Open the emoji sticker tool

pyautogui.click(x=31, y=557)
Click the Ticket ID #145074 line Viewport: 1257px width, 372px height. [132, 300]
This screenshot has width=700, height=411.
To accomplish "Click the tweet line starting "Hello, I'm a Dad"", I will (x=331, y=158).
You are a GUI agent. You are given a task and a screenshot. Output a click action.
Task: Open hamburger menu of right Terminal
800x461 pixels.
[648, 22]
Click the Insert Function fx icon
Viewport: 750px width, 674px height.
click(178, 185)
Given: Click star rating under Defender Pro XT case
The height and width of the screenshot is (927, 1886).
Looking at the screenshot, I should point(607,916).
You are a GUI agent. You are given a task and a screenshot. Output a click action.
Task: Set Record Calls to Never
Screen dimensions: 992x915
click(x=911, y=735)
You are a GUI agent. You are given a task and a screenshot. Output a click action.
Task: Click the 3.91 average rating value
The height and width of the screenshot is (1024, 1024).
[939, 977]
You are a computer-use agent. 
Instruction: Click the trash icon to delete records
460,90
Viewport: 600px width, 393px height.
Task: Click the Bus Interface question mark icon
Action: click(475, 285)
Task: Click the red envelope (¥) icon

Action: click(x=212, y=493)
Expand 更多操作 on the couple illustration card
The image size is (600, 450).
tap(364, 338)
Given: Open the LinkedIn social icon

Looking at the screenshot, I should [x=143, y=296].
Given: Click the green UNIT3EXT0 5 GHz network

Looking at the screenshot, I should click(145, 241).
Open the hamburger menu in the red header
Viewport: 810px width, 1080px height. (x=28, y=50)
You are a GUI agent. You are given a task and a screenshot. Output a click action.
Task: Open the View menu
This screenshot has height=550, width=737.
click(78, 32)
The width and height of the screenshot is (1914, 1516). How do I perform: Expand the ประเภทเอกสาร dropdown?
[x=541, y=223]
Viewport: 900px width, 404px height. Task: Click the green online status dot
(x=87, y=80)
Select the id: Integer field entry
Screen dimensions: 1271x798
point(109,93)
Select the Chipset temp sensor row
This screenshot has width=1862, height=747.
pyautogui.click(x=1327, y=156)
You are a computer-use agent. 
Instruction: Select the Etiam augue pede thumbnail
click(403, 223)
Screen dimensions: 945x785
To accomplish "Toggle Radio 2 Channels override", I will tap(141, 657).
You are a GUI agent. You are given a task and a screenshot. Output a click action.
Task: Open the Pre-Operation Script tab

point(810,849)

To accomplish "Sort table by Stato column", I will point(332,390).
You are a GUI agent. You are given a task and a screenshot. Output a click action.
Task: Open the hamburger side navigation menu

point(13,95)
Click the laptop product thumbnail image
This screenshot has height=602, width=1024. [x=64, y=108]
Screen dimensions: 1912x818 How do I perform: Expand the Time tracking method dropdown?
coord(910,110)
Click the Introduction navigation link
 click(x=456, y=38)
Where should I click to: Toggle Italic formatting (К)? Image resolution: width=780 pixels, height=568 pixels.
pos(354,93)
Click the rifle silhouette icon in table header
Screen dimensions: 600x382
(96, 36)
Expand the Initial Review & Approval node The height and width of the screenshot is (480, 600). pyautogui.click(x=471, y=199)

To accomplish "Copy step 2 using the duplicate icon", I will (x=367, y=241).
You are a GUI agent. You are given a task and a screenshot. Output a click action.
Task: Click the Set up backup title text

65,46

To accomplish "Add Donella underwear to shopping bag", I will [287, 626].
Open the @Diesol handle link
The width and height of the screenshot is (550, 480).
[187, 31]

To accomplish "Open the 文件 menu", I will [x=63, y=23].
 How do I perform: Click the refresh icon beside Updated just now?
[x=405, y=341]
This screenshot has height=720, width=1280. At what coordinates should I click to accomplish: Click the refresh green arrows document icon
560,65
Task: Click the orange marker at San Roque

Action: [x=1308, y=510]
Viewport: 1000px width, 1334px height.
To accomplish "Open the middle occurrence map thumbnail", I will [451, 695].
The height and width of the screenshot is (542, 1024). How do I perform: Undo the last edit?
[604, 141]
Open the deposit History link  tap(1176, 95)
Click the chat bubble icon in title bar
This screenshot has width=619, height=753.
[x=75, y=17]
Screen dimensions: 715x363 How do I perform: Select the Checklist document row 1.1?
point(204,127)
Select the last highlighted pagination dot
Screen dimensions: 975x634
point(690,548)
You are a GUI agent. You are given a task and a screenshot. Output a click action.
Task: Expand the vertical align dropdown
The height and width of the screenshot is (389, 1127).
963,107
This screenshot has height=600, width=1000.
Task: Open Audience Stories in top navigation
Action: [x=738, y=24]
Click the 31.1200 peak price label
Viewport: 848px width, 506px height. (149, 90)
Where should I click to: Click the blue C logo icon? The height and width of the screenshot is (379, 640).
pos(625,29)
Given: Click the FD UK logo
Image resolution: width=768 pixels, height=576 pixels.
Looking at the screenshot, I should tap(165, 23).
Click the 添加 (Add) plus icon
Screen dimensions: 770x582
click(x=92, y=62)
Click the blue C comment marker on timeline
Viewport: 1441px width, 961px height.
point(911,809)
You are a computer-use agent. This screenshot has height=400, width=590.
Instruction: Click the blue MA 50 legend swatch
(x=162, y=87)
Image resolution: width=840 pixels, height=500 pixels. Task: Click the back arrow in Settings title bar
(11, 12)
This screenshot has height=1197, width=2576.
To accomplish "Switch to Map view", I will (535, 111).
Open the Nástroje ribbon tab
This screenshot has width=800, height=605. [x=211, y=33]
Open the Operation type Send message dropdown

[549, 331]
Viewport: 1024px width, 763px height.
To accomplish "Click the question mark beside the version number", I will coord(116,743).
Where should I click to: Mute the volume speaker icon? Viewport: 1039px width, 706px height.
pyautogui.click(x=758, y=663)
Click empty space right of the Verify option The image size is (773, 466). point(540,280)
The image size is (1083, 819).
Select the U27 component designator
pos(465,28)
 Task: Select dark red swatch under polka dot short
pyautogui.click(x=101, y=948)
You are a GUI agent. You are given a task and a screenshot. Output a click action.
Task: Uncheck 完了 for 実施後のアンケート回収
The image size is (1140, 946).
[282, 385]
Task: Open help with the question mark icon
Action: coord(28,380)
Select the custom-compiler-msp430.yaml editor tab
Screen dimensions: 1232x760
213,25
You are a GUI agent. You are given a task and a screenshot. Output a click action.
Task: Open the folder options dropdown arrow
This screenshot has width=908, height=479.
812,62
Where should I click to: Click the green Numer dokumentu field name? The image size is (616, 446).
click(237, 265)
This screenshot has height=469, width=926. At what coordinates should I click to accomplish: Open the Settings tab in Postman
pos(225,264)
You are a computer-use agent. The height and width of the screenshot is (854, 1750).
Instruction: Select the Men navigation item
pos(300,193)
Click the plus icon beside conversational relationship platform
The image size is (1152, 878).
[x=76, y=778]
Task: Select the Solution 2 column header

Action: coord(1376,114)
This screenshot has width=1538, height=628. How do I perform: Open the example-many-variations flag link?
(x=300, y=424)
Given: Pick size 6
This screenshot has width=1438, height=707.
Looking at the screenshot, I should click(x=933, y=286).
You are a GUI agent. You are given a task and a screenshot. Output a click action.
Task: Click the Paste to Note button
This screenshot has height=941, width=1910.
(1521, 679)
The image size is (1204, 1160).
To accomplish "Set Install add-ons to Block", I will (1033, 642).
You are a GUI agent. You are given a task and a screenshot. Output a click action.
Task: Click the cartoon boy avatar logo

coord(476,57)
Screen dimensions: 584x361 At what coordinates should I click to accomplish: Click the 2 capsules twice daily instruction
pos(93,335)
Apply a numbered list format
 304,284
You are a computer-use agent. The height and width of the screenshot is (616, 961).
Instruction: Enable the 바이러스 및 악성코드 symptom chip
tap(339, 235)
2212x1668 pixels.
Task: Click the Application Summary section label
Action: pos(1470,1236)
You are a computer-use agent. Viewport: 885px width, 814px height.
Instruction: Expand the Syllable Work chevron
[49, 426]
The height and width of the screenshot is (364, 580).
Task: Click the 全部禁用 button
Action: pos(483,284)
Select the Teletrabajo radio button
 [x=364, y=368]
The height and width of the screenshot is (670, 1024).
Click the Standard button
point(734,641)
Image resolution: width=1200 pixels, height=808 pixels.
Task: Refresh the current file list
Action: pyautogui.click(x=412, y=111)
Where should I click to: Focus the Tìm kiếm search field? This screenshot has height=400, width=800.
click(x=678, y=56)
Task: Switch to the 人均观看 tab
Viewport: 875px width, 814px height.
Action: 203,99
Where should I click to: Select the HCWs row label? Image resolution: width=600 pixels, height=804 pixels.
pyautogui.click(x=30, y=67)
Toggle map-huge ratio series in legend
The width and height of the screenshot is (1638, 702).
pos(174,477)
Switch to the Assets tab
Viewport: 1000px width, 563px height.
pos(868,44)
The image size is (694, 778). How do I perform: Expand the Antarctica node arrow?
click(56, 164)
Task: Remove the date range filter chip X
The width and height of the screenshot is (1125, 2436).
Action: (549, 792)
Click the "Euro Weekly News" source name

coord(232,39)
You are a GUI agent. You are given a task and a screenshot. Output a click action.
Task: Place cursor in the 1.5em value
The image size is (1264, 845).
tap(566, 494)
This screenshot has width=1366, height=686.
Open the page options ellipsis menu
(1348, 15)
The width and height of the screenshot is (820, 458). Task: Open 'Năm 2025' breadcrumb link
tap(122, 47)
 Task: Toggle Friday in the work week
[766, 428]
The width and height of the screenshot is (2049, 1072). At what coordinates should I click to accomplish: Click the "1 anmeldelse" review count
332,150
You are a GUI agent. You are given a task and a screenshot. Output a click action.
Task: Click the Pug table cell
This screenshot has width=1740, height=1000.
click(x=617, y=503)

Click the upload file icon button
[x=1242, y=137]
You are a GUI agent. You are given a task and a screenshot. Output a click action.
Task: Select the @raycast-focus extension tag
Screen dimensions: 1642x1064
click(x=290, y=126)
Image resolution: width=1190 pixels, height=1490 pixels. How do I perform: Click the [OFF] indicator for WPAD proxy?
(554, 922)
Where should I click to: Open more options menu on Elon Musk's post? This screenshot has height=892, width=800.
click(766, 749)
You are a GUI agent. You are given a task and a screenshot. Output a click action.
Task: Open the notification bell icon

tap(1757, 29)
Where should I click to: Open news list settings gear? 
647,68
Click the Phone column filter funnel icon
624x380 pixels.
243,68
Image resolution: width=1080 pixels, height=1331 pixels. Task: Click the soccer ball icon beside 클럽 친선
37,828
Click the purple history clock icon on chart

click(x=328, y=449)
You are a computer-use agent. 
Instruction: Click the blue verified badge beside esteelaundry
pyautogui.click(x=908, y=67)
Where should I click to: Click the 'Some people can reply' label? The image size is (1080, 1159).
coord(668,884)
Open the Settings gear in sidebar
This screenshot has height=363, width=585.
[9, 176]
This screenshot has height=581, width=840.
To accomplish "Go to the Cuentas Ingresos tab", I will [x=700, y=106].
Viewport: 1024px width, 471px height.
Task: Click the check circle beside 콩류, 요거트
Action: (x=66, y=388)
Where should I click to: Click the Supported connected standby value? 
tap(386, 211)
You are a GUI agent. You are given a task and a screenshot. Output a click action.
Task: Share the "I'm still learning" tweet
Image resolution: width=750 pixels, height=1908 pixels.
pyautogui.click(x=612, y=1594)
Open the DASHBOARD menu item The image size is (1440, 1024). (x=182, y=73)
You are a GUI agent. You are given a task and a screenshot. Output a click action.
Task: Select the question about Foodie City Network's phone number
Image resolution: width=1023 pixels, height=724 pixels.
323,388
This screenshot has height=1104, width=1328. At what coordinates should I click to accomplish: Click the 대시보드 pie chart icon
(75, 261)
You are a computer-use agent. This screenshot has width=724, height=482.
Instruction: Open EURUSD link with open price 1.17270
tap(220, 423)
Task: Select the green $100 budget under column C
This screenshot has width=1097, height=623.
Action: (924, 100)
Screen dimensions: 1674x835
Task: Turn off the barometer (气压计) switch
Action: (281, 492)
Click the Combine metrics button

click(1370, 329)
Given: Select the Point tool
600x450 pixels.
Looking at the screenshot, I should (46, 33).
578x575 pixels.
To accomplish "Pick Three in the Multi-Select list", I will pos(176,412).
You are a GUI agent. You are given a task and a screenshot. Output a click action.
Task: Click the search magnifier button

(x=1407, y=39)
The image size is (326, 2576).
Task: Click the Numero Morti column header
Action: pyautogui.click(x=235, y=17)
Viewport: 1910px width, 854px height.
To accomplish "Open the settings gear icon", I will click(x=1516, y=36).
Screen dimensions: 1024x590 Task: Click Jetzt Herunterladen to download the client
= = = =
#### [Task brief]
Return only the part of the records above that opens with the line containing "Click the Combine metrics button" and closes with the line containing "Viewport: 1910px width, 854px height.", ends included.

#### [Answer box]
Click the Combine metrics button

click(1370, 329)
Given: Select the Point tool
600x450 pixels.
Looking at the screenshot, I should (46, 33).
578x575 pixels.
To accomplish "Pick Three in the Multi-Select list", I will pos(176,412).
You are a GUI agent. You are given a task and a screenshot. Output a click action.
Task: Click the search magnifier button

(x=1407, y=39)
The image size is (326, 2576).
Task: Click the Numero Morti column header
Action: pyautogui.click(x=235, y=17)
Viewport: 1910px width, 854px height.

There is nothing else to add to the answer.